18 Januar 2005

Atomreaktor war trotz unzureichender Störfallbeherrschung wochenlang in Betrieb

Bundesaufsicht sieht weiteren Klärungsbedarf
Pressemitteilung BMU.de

Das baden-württembergische Umwelt- und Verkehrsministerium hat dem Bundesumweltministerium bestätigt, dass der derzeitige Betrieb des Atomkraftwerks Philippsburg 2 (KKP 2) keinen Gefährdungszustand darstellt. Bei der Bundesaufsicht bestehen jedoch Zweifel, ob das Sicherheitsmanagement den Anforderungen genügt.

In einem bundesaufsichtlichen Gespräch am gestrigen Montag hat die Bundesaufsicht insbesondere die Aufklärung folgender Aspekte verlangt:

Im Jahr 2001 hatte die Bundesaufsicht ermittelt, dass KKP 2 ohne die vorschriftsgemäße Beherrschung des Störfalls "Kühlmittelverlust" betrieben wurde. Dabei war entscheidend, dass die Flutbehälter im Anforderungsfall nicht genügend boriertes Kühlwasser hätten zur Verfügung stellen können. Dieser Verstoß hatte dazu geführt, dass die Bundesaufsicht eine längere Betriebseinstellung durchgesetzt hatte, bis der Betreiber zusagte, ein Sicherheits-Managementsystem in der Anlage einzurichten. Im Rahmen der technischen Aufklärung des Ereignisses von 2001 ist es für die Bundesaufsicht unverständlich, dass die Betreiberin bei der Berechnung der nötigen Wassermengen bis heute die Zurückhaltung von Wasser in der Reaktorgrube ignoriert hat.

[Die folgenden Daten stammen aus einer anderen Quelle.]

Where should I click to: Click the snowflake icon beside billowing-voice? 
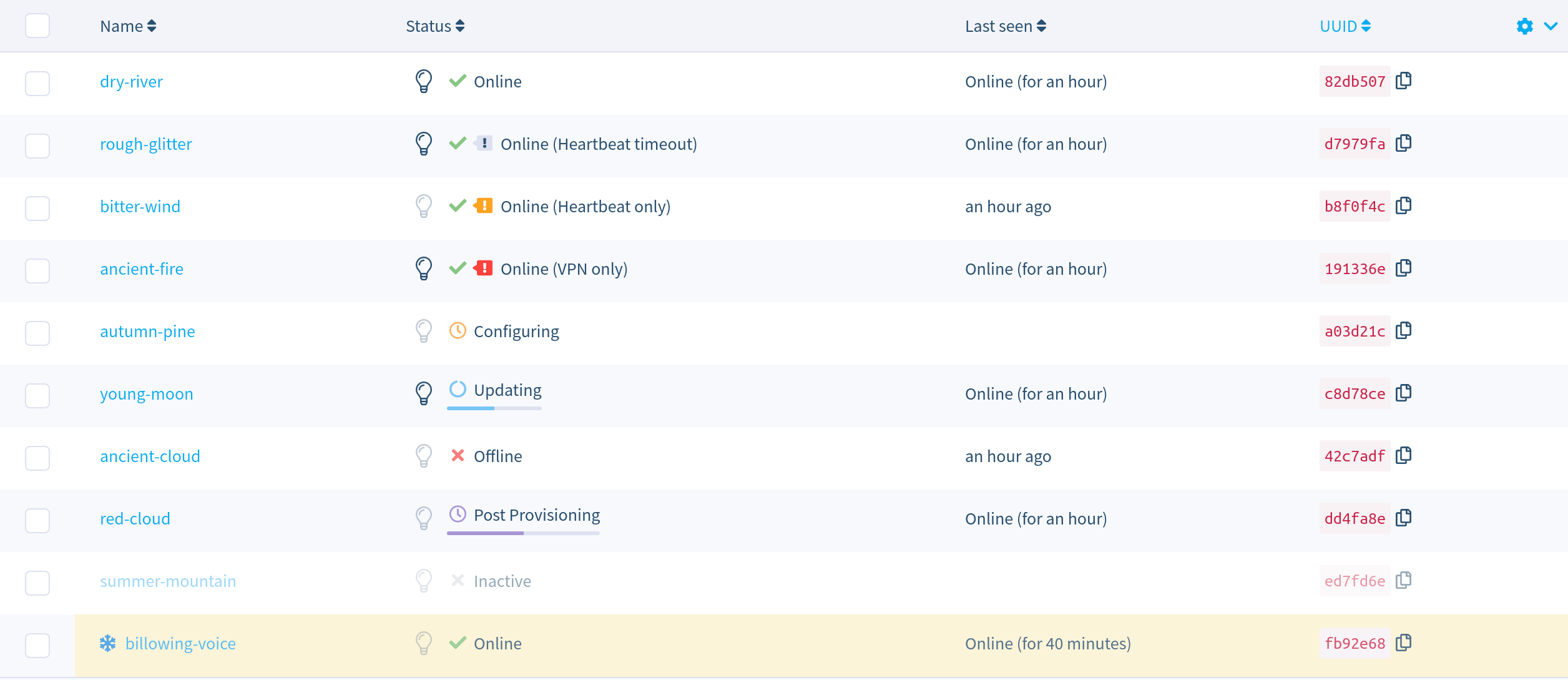(107, 643)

Auf Nachfrage der Bundesaufsicht hat die Anlagenbetreiberin nicht offen gelegt, wie und wann sie zu dem Ergebnis gelangt ist, dass zur ausreichenden Störfallbeherrschung administrative Maßnahmen erforderlich sind (sofortiges Abfahren der Anlage, falls bei einem der vier Notkühlstränge Reparaturen erforderlich sind). Damit erweisen sich auch die Grundlagen der Untersuchungen seit 2001 als fragwürdig: Die Betreiberin hatte durch Berechnungen versucht nachzuweisen, dass trotz des vorschriftswidrigen Verhaltens die Sicherheit nicht beeinträchtigt gewesen sei. Bereits im Landtags-Untersuchungsausschuss hatte Bundesumweltminister Jürgen Trittin deutlich gemacht, dass es nicht akzeptabel sei, Betriebsvorschriften durch nachträgliche Berechnungen - die sich jetzt sogar als unzureichend herausstellen - in Frage zu stellen (vgl. Landtags-Drucksache 13/2500, S.149).

Die Betreiberin behauptet, die unzureichende Störfallbeherrschung selbst ermittelt zu haben und bestreitet, dass die neuen Erkenntnisse auf Untersuchungen eines staatsanwaltschaftlichen Sachverständigen zurückgehen. Das baden-württembergische Umwelt- und Verkehrsministerium hatte dies jedoch mit einer Presseerklärung vom 14. Januar 2005 angedeutet. Die Betreiberin behauptet zudem, von den Erkenntnissen und Fragen des Sachverständigen erst durch das Schreiben der Staatsanwaltschaft vom 21. Dezember 2004 erfahren zu haben. Selbst wenn das zuträfe, ist KKP 2 offenbar drei Wochen lang in Kenntnis einer unzureichenden Störfallbeherrschung und ohne geregelte Ersatzmaßnahmen betrieben worden.

Die Bundesaufsicht erwartet von einem Atomkraftwerksbetreiber, dass er Zweifeln an der Störfallbeherrschung ohne jegliches Verzögern nachgeht, Gegenmaßnahmen ergreift und die Aufsichtsbehörde unverzüglich informiert. Die Einhaltung dieser Anforderung des Sicherheitsmanagements wird derzeit durch die Bundesaufsicht geprüft.

In rein technischer Hinsicht wird untersucht, ob die von der Anlagenbetreiberin ergriffenen Maßnahmen ausreichend sind. Daran bestehen derzeit keine Zweifel.